Es geh um Julle, der wahnsinnig gerne Fußball spielt. Er sieht aus, wie man sich einen kleinen schwedischen Buben vorstellt: Er ist blond und trägt Hosen in den Landesfarben gelb-blau. Sein Idol ist – wie für viele schwedische Fußballer – Zlatan Ibrahimovic. Lange spielte er für den Veberöds AIF, den Verein in seinem Heimatort im Süden von Schweden. Doch dort wurde er vor zwei Jahren rausgeschmissen – weil Julle als Julia geboren wurde und von den Behörden noch als Mädchen geführt wird.

„Aber seit er reden kann, sagt er, er fühle sich wie ein Bub“, erklärt Julles Mutter der französischen Tageszeitung Le Monde. Das sagte sie auch dem Verein, als sie Julle dort einschrieb. Doch plötzlich änderte sich etwas. „Eines habe ich die Liste der Kinder erhalten, die sich für einen Wettbewerb angemeldet haben. Mein Sohn war nicht dabei. Ich dachte, es wäre ein Fehler“, erinnert sich die Mutter.
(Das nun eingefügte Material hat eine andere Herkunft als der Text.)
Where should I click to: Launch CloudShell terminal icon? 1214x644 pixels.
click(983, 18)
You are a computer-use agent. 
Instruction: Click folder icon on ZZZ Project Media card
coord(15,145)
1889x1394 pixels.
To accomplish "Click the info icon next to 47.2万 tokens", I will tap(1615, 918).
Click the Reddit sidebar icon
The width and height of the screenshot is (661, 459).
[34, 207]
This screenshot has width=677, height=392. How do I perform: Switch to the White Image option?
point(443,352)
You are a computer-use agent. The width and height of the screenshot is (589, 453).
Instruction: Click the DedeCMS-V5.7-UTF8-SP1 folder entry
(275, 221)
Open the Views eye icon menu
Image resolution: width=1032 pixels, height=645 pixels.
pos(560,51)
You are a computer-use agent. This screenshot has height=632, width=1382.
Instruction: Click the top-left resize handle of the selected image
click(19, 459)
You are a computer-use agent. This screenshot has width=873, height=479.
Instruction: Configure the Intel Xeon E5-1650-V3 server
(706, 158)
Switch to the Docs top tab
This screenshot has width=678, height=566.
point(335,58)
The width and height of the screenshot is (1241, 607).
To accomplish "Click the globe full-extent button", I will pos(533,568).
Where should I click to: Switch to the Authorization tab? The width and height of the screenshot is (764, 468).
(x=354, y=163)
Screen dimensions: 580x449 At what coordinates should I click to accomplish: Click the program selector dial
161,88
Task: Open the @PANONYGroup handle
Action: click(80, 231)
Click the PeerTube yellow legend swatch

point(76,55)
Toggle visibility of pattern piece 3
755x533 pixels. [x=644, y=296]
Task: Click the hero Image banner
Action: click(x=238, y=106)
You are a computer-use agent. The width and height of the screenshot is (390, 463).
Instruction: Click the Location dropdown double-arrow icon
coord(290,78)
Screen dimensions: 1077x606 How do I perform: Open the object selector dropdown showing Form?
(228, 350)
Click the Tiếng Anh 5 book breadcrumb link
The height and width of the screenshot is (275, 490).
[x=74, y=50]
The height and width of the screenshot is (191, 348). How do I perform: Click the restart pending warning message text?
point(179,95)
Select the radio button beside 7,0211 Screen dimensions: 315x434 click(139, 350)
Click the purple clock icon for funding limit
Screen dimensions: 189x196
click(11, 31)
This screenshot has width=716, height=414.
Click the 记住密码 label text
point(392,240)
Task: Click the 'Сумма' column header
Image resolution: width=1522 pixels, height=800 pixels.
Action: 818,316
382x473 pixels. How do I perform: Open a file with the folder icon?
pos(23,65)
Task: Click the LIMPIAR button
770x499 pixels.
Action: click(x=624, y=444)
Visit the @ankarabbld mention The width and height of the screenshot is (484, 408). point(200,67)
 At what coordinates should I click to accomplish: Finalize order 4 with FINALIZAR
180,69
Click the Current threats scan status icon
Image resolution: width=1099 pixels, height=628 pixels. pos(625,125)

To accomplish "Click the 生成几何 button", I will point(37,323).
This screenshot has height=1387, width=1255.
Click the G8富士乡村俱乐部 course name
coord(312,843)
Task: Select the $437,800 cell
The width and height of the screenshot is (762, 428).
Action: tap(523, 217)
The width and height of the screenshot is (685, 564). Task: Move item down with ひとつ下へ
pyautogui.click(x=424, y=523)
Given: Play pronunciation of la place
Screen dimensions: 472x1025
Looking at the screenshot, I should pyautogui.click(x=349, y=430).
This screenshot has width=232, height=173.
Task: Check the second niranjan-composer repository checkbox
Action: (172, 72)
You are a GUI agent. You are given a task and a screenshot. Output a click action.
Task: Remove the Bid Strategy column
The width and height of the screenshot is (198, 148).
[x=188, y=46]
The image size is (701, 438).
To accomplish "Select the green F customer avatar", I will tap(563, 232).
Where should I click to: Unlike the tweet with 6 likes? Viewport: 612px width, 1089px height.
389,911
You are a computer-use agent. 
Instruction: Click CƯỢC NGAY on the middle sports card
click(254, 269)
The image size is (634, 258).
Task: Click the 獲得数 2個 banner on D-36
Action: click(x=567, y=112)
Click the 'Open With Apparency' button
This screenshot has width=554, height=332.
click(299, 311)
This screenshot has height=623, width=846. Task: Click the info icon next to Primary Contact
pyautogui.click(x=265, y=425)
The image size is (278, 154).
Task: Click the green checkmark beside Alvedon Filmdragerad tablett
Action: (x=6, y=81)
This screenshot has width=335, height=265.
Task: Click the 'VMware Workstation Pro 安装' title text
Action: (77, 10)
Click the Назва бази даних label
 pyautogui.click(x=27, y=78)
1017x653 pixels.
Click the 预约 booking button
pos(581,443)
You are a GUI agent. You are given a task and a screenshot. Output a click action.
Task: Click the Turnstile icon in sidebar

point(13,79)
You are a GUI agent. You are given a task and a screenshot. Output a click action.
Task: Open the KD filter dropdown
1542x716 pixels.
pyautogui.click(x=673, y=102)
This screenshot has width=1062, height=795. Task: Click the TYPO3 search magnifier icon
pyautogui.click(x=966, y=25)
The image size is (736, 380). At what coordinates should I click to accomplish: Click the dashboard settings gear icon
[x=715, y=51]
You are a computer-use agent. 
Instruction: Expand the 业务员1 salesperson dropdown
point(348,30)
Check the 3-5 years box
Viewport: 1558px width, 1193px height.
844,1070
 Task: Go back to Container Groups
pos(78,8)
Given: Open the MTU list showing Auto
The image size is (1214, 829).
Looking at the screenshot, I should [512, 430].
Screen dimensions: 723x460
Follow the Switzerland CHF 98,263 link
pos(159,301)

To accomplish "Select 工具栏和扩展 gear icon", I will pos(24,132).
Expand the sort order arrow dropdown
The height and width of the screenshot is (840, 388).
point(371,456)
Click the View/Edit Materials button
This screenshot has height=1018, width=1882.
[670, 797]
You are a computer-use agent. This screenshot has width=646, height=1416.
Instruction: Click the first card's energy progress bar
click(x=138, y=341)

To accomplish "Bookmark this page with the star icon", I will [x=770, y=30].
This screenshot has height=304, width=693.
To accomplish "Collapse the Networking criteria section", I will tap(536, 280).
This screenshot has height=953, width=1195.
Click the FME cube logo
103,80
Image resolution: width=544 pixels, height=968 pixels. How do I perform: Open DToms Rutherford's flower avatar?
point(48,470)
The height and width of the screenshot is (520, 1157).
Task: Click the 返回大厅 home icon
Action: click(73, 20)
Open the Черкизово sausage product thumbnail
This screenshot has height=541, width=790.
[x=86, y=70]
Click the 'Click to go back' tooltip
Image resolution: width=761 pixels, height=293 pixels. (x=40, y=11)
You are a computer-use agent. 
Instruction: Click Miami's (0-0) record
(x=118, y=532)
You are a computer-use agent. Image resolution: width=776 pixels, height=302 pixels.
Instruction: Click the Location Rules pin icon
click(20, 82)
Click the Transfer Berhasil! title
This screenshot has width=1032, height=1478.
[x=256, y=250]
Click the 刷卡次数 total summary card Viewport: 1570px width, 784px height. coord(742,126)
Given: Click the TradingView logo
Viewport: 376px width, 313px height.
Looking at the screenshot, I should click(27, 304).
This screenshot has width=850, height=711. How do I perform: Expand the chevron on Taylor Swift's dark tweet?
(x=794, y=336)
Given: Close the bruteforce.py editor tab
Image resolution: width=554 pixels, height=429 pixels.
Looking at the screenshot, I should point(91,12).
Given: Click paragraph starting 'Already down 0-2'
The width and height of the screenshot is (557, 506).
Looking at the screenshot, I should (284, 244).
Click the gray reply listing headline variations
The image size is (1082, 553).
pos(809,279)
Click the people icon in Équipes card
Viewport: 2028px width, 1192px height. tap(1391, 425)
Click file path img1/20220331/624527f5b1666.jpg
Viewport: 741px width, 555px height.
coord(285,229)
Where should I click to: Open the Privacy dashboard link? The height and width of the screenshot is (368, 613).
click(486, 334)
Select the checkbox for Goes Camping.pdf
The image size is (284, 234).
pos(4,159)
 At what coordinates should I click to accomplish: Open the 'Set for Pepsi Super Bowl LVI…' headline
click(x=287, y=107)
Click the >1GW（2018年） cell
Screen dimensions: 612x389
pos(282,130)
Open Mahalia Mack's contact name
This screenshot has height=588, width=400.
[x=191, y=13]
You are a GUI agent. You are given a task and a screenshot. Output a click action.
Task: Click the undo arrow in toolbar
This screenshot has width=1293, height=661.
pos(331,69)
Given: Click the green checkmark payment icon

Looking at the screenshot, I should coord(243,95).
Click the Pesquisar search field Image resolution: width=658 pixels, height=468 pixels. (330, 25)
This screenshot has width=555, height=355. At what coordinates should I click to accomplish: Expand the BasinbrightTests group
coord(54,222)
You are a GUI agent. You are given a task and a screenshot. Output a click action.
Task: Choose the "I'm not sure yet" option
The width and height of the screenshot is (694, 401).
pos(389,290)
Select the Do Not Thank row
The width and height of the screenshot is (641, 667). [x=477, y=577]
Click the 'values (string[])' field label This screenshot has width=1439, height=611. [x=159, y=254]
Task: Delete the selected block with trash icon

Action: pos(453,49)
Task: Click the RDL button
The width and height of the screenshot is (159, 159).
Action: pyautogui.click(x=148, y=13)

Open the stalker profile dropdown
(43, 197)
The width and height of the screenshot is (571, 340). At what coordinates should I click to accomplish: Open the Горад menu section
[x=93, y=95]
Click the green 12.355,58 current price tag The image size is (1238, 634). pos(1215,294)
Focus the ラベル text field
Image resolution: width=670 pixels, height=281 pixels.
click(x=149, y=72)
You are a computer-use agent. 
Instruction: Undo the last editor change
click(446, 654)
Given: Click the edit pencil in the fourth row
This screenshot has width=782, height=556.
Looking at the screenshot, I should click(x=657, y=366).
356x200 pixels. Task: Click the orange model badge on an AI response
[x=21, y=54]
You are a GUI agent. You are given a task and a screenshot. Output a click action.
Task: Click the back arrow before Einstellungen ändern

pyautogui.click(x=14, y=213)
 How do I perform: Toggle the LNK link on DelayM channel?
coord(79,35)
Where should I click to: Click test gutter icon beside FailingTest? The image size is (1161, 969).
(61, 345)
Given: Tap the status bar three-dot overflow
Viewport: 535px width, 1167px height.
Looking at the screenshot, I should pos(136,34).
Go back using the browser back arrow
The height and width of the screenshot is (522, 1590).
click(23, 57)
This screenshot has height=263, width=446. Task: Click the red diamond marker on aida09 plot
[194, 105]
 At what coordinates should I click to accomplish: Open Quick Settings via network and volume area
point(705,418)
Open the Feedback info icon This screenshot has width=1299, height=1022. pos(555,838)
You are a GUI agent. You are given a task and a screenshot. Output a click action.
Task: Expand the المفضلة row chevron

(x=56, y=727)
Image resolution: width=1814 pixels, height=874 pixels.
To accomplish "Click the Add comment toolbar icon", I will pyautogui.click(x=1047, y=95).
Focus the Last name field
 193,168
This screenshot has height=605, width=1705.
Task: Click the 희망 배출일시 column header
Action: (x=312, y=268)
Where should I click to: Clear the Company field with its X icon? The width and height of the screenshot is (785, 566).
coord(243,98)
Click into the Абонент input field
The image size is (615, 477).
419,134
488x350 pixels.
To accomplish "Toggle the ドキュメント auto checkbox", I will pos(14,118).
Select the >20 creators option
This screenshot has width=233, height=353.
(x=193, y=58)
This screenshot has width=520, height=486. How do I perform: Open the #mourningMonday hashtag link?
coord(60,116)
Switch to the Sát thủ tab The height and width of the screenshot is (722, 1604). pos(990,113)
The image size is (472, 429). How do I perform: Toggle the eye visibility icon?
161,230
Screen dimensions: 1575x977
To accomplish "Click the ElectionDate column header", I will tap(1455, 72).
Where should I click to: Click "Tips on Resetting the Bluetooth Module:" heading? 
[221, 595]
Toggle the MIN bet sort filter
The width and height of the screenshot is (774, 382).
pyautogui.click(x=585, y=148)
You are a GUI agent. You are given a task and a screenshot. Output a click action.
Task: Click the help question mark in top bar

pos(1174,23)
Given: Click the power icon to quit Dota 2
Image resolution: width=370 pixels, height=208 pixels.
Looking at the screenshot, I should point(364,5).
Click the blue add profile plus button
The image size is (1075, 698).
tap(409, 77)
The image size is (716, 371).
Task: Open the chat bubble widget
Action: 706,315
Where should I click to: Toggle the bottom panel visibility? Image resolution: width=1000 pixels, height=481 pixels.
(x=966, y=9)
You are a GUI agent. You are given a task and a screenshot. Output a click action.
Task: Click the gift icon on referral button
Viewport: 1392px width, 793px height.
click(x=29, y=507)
Doch das war es nicht.

Für den schwedischen Sport-Dachverband wäre das Mitspielen kein Problem

„Als ich den Club kontaktierte, wurde mir mitgeteilt, dass das Management entschieden hatte, dass Julle jetzt mit den Mädchen trainieren würde“, ärgert sich Julles Mutter im Gespräch mit Le Monde. Bis dorthin war das Geschlecht des Burschen für den Verein nie ein Problem.

Julle wurde also ausgerechnet im liberalen Schweden aus dem Burschenteam ausgeschlossen. Dabei können sich andere Trans-Kinder in dem skandinavischen Land durchaus aussuchen, in welchem Team sie trainieren wollen. Die Richtlinien des Schwedischen Sportverbandes sind klar: Bis zur Pubertät spricht nichts dagegen, Buben und Mädchen gemeinsam zu trainieren.

Nun trainiert Julle bei einem anderen Verein, der ihn gerne aufgenommen hat

Die Mutter bot dem Verein sogar an, dem Vorstand die Situation zu erklären – doch dort hatte man kein Interesse. Am 15. Oktober reichte deshalb die LGBT-Organisation „Malmö mot Diskriminiering“ im Namen Julles Klage gegen den Verein ein. Es ist das erste Mal, dass Trans-Rechte in Schweden vor Gericht eingeklagt werden müssen.

Für Julle selbst, der mit seiner Mutter und seinen drei Geschwistern weiter in Veberöds lebt, hat die Geschichte ein Happy End: Ein Nachbarklub hat ihn in sein Team aufgenommen – und dort ist sein Geschlecht kein Thema mehr.